Practically every text on code quality I've read agrees that commented out code is a bad thing. The usual example is that someone changed a line of code and left the old line there as a comment, apparently to confuse people who read the code later on. Of course, that's a bad thing.
But I often find myself leaving commented out code in another situation: I write a computational-geometry or image processing algorithm. To understand this kind of code, and to find potential bugs in it, it's often very helpful to display intermediate results (e.g. draw a set of points to the screen or save a bitmap file). Looking at these values in the debugger usually means looking at a wall of numbers (coordinates, raw pixel values). Not very helpful. Writing a debugger visualizer every time would be overkill. I don't want to leave the visualization code in the final product (it hurts performance, and usually just confuses the end user), but I don't want to loose it, either.
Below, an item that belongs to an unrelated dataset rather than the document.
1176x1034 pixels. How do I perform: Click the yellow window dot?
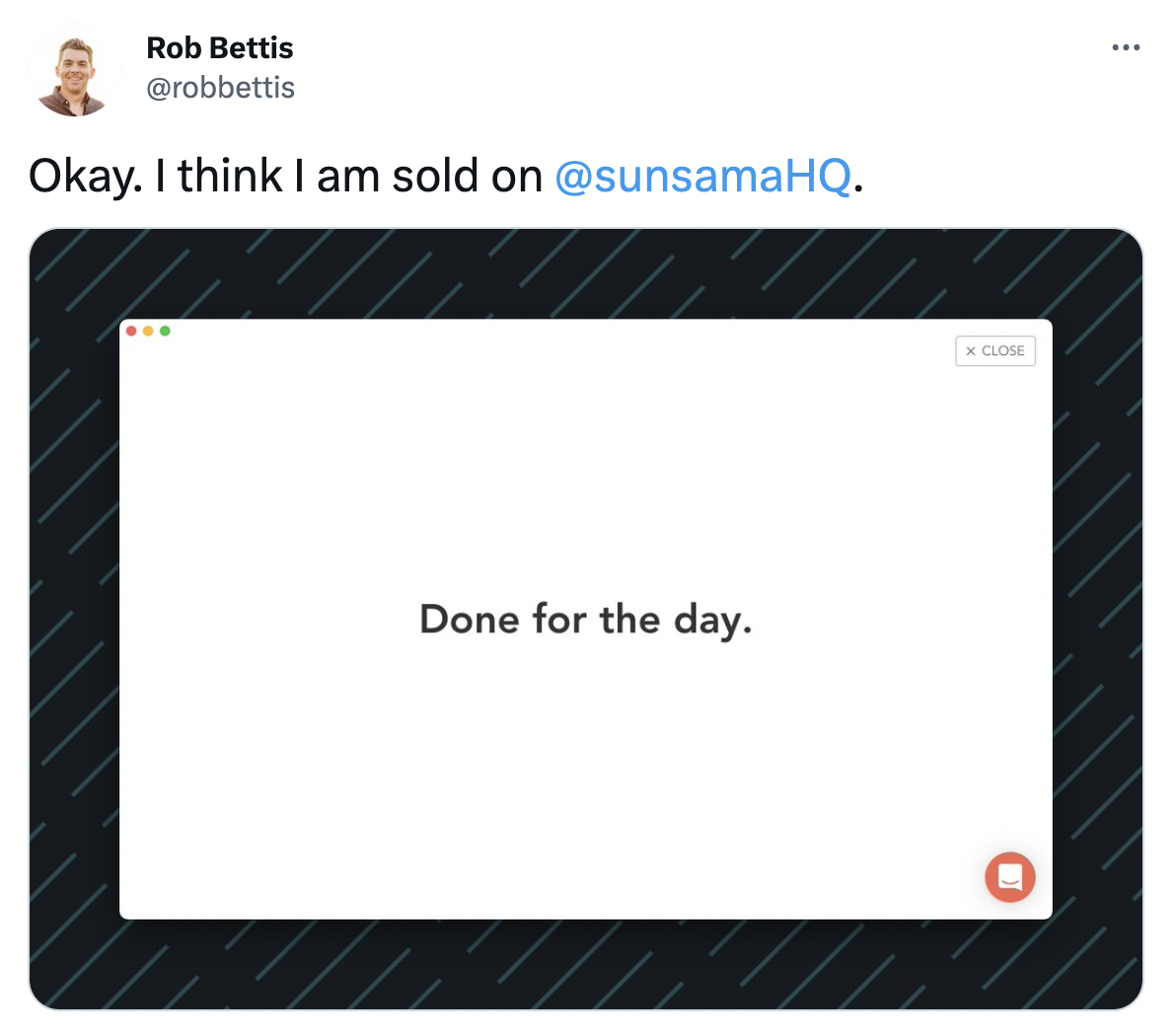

In C++, I can use #ifdef to conditionally compile that code, but I don't see much differnce between this:
/* // Debug Visualization: draw set of found interest points
for (int i=0; i<count; i++)
DrawBox(pts[i].X, pts[i].Y, 5,5);
*/
and this:
#ifdef DEBUG_VISUALIZATION_DRAW_INTEREST_POINTS
for (int i=0; i<count; i++)
DrawBox(pts[i].X, pts[i].Y, 5,5);
#endif
So, most of the time, I just leave the visualization code commented out, with a comment saying what is being visualized. When I read the code a year later, I'm usually happy I can just uncomment the visualization code and literally "see what's going on".
Should I feel bad about that? Why? Is there a superior solution?
Update: S. Lott asks in a comment
Are you somehow "over-generalizing" all commented code to include debugging as well as senseless, obsolete code? Why are you making that overly-generalized conclusion?
I recently read Robert Glass' "Clean Code", which says:
Few practices are as odious as commenting-out code. Don't do this!.
I've looked at the paragraph in the book again (p. 68), there's no qualification, no distinction made between different reasons for commenting out code. So I wondered if this rule is over-generalizing (or if I misunderstood the book) or if what I do is bad practice, for some reason I didn't know.